Non ci sono ancora rapporti ufficiali chiari dalle autorità, né spiegazioni precise su cosa abbia scatenato tanta violenza. Ma il fatto che l’episodio sia avvenuto davanti a testimoni, tra cui familiari e passanti, rende difficile nascondere la verità. Questo caso a Tamale è l’ennesima spia di un problema più vasto, già segnalato più volte in Ghana: l’uso eccessivo della forza da parte della polizia, soprattutto durante i controlli o la gestione del traffico.

Le istituzioni culturali si mobilitano: richieste di giustizia e trasparenza

La violenza subita da Mahama ha fatto scattare subito reazioni forti. Il Savannah Centre for Contemporary Art di Tamale, fondato e gestito proprio da Mahama, è in prima linea nel chiedere spiegazioni e giustizia. Una lettera aperta firmata da diverse realtà del mondo artistico denuncia come la brutalità della polizia sia un problema ricorrente in Ghana e una grave violazione dei diritti umani.

Nel testo si ricorda che la polizia dovrebbe proteggere i cittadini, non reprimerli o abusarne. Il Ghana Police Service è invitato a indagare con serietà e rapidità sulle responsabilità e a rendere pubblici i risultati per garantire trasparenza. Tra i firmatari ci sono anche altri centri culturali fondati da Mahama, come Red Clay Studio e Nkrumah Volini, che a Tamale promuovono arte ed educazione.

Solidarietà è arrivata anche da Milano. Tommaso Sacchi, assessore alla Cultura del Comune, ha espresso il sostegno all’artista durante la Milano Art Week, sottolineando la gravità dell’aggressione e annunciando l’assenza di Mahama all’evento per motivi di salute. Sacchi ha ribadito l’impegno della città nel difendere i diritti di chi lavora nel campo artistico a livello mondiale.

Ibrahim Mahama: l’artista che racconta il Ghana al mondo

Nato nel 1987, Ibrahim Mahama è uno degli artisti ghanesi più riconosciuti a livello internazionale.
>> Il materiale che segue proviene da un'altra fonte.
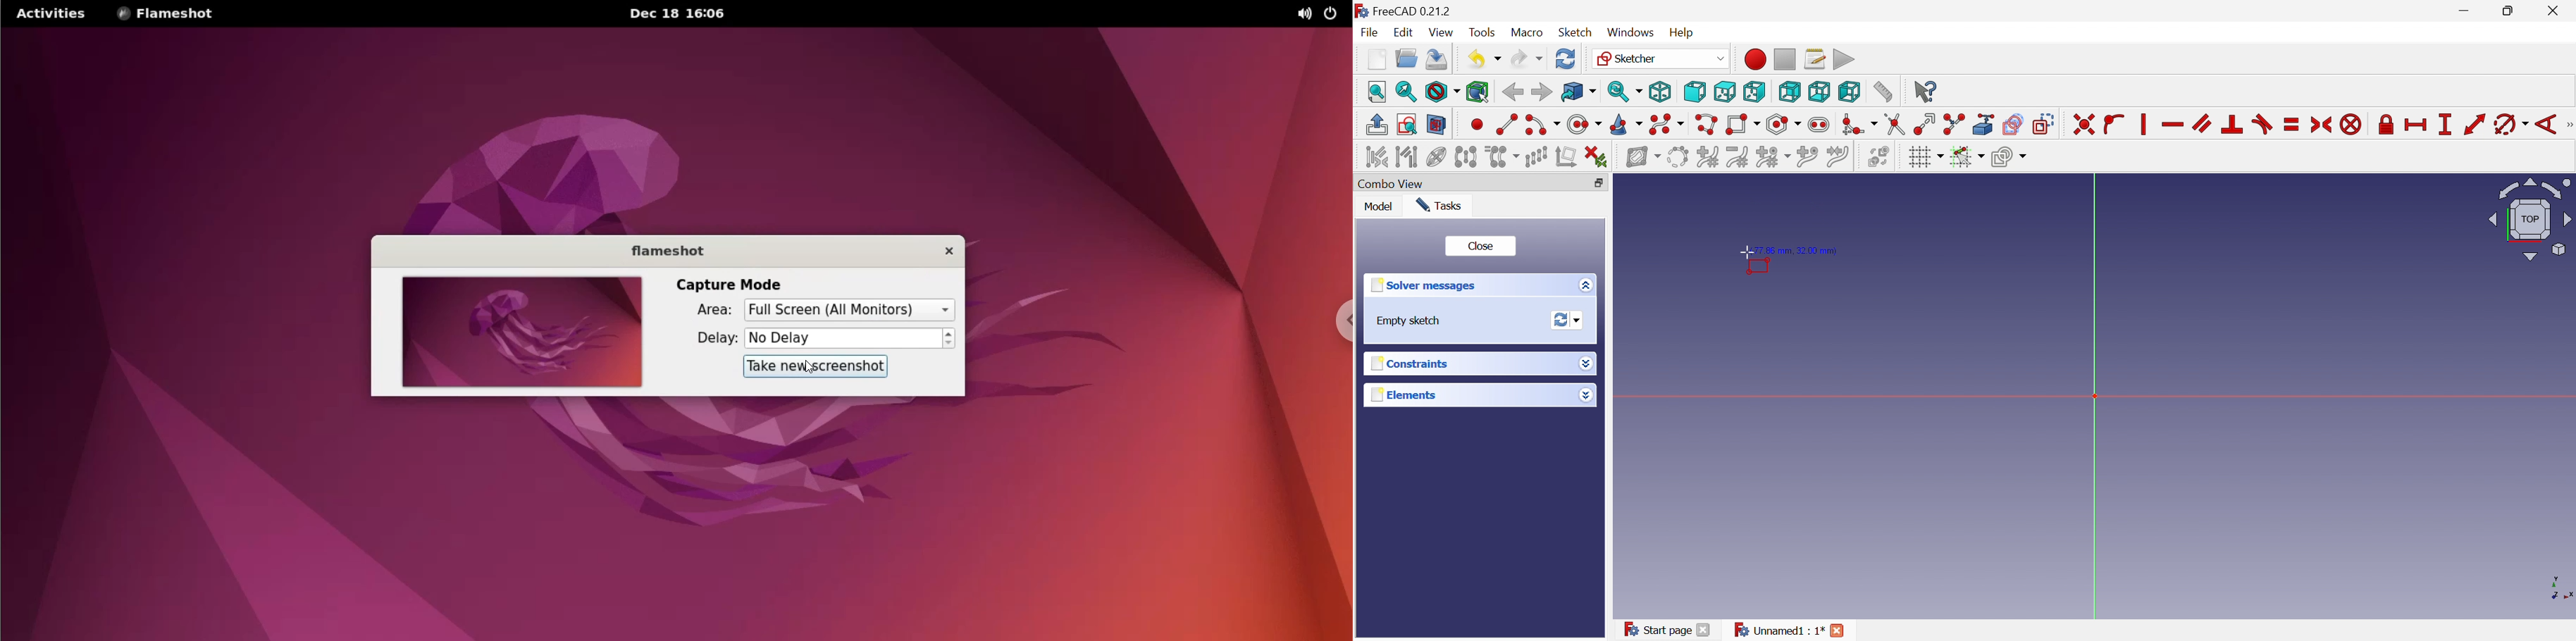  I want to click on Macro, so click(1526, 33).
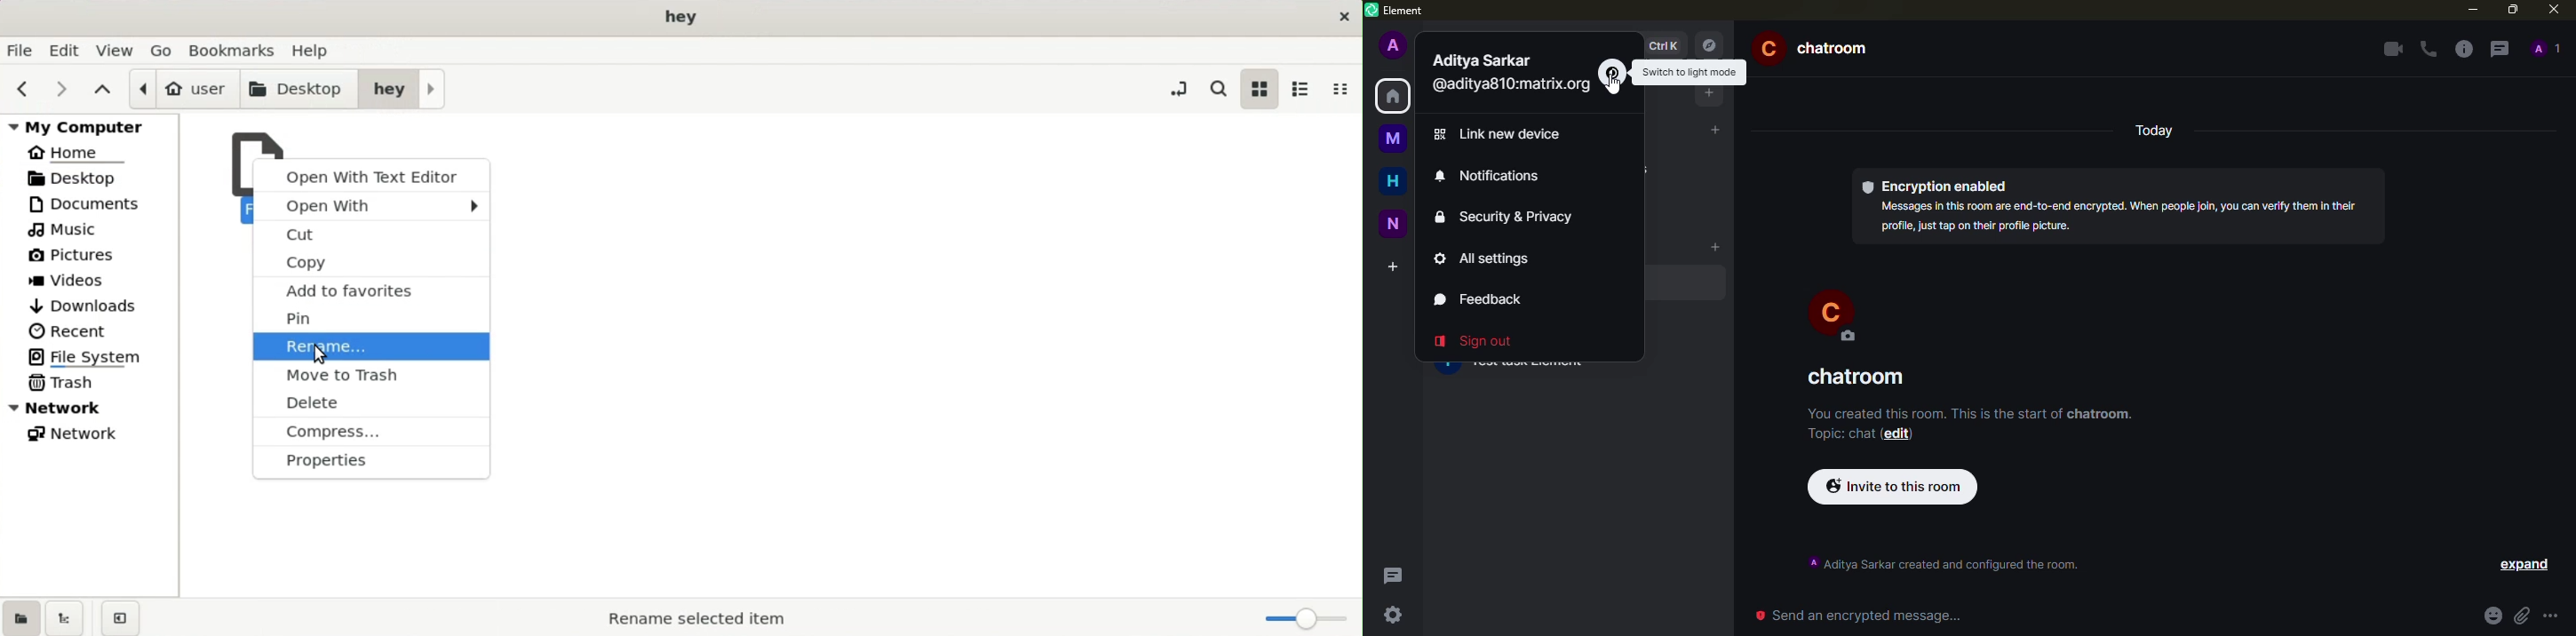 The width and height of the screenshot is (2576, 644). What do you see at coordinates (2521, 616) in the screenshot?
I see `attach` at bounding box center [2521, 616].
Le sue opere parlano di storia coloniale, economia globale e condizioni di lavoro, usando materiali di riciclo come i sacchi di juta che circolano nelle reti commerciali mondiali. Il suo lavoro mette in luce i legami tra il commercio globale e le eredità coloniali ancora vive nell’economia e nella società di oggi.
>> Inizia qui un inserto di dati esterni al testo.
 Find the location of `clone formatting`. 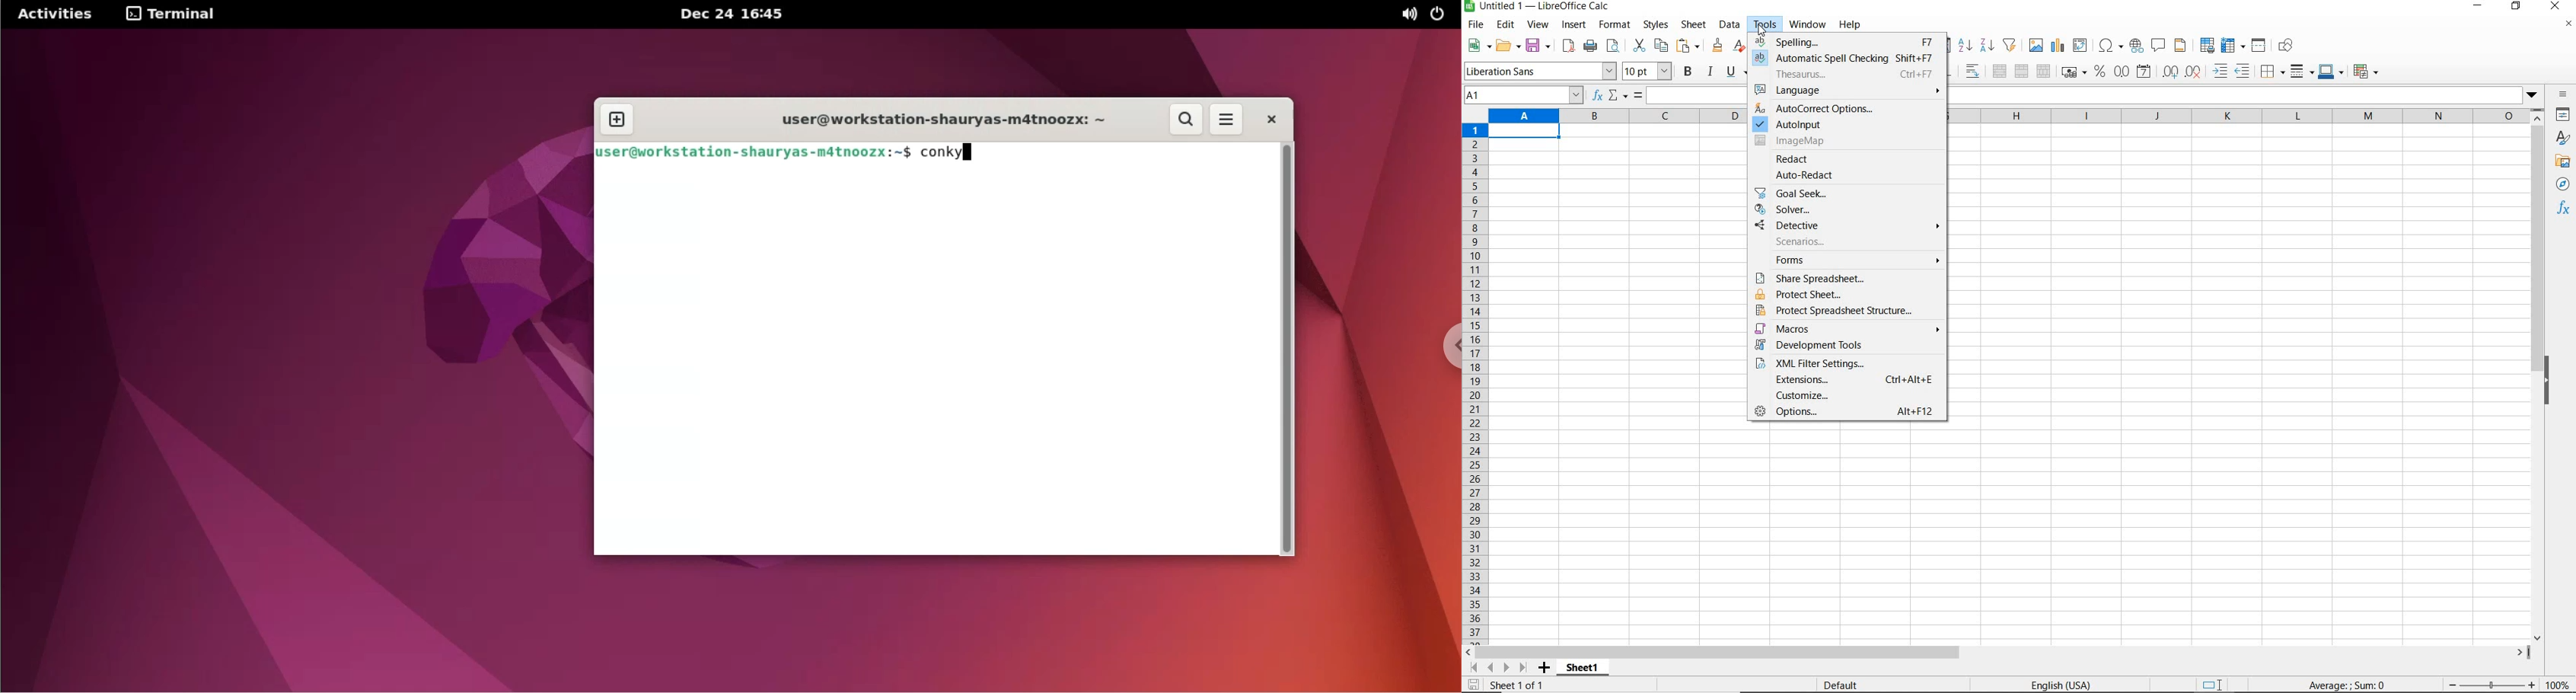

clone formatting is located at coordinates (1718, 46).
Negli ultimi anni ha portato la sua arte in tutto il mondo, partecipando alla Biennale di Venezia nel 2019 con il padiglione del Ghana e esponendo in musei e spazi pubblici di prestigio. Allo stesso tempo, ha investito molto nel suo paese, creando e sostenendo centri d’arte contemporanea come il Savannah Centre for Contemporary Art, che supportano artisti emergenti e promuovono la cultura locale.
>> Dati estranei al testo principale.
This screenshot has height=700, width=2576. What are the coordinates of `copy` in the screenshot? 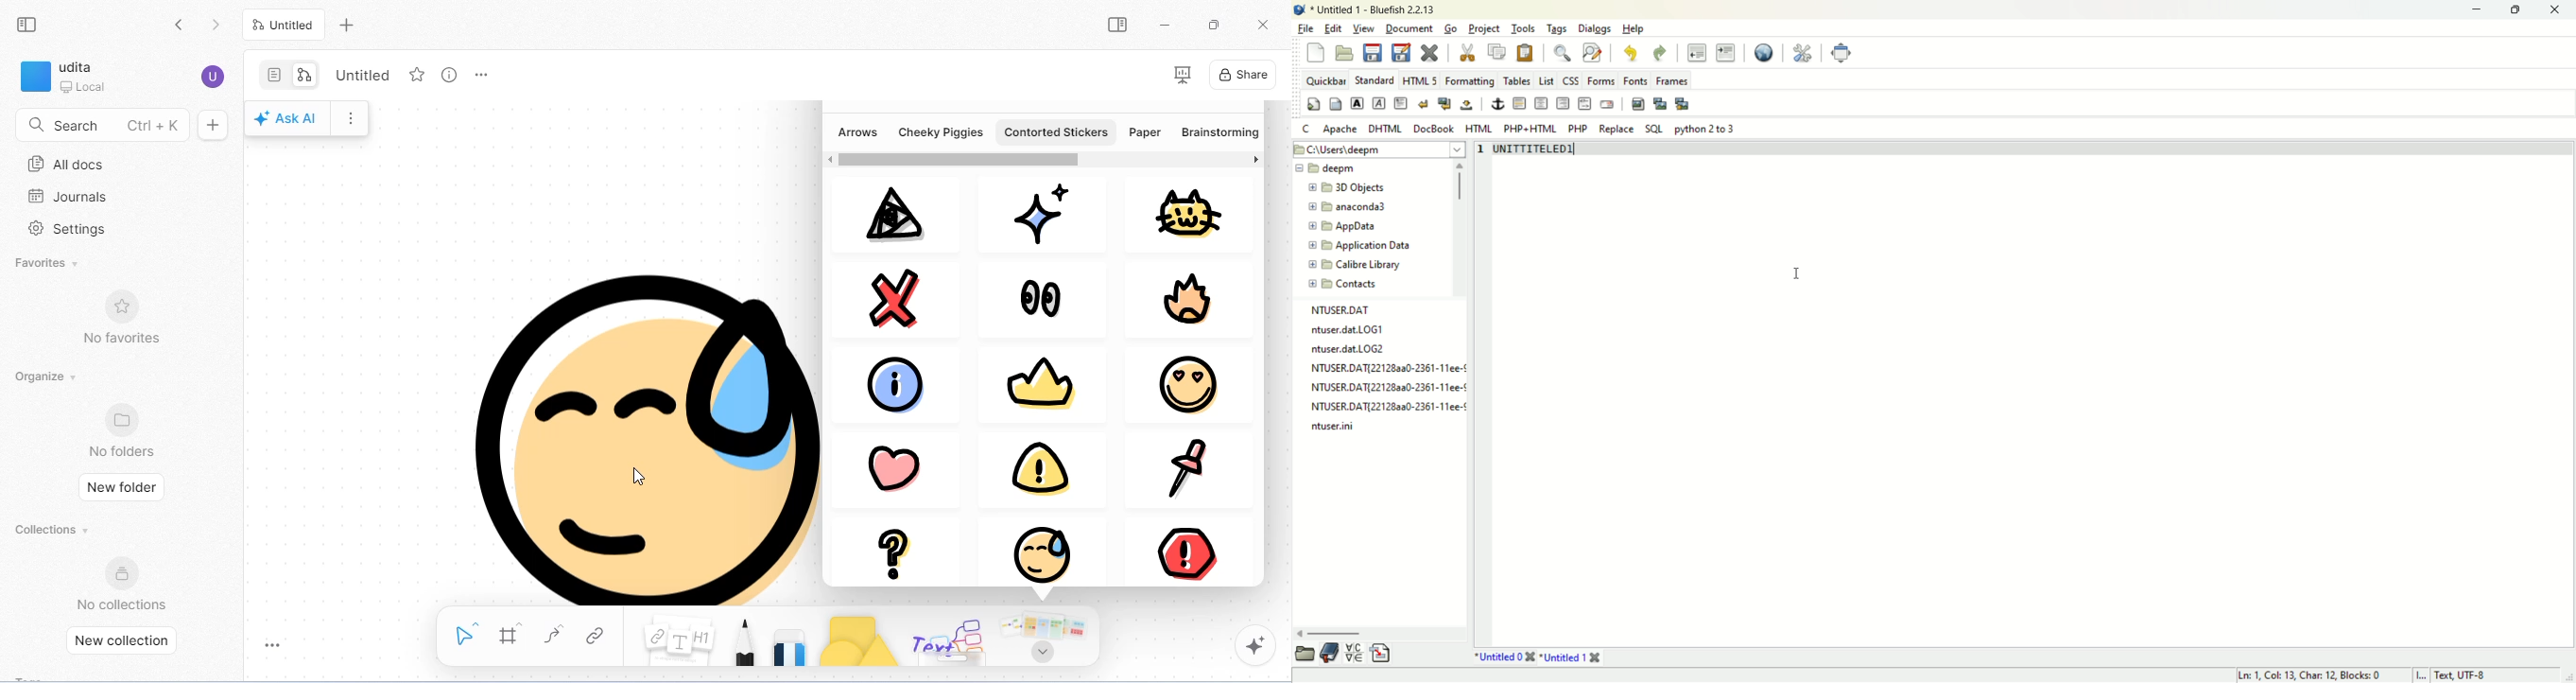 It's located at (1495, 51).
Mahama è una figura di spicco nell’arte africana e globale. L’aggressione subita non è solo un attacco personale, ma una ferita simbolica per tutta la comunità artistica che chiede rispetto, diritti e libertà. La vicenda di Tamale ha così acceso un faro sulla necessità di interventi concreti per difendere la dignità di ogni individuo.